◆ WHAT NEEDS TO BE DONE
Span requested from the data below: the line with "Where should I" through the line with "The height and", both included. Give only these lines again, exactly, and leave every picture out.

◆ SUPPLIED DATA

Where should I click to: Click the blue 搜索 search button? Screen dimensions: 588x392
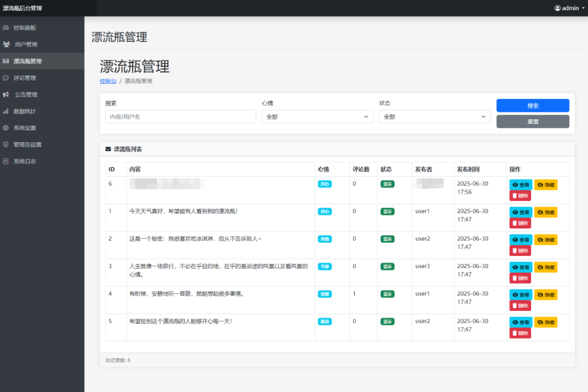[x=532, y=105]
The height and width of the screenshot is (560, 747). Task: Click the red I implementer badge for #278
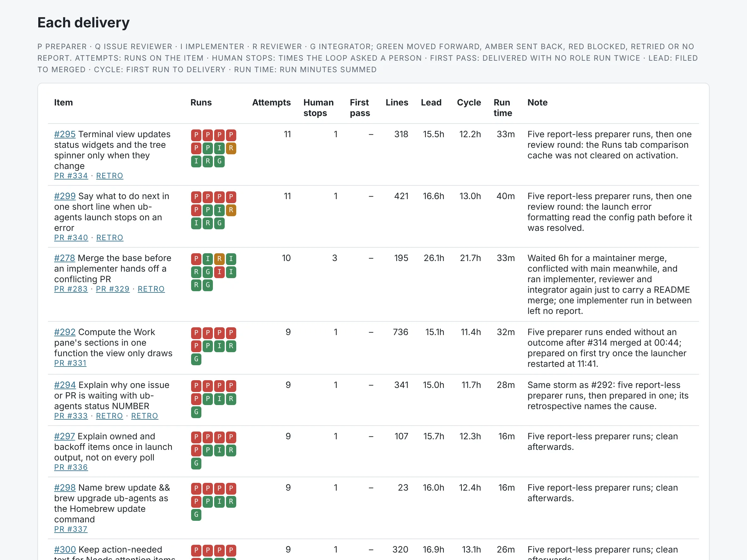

==

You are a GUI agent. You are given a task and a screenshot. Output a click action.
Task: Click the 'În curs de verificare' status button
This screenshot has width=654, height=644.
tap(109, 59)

◆ SOLUTION BELOW
Where should I click to: Click the blue 搜索 search button? Screen dimensions: 588x392
[x=532, y=105]
The height and width of the screenshot is (560, 747). Task: Click the red I implementer badge for #278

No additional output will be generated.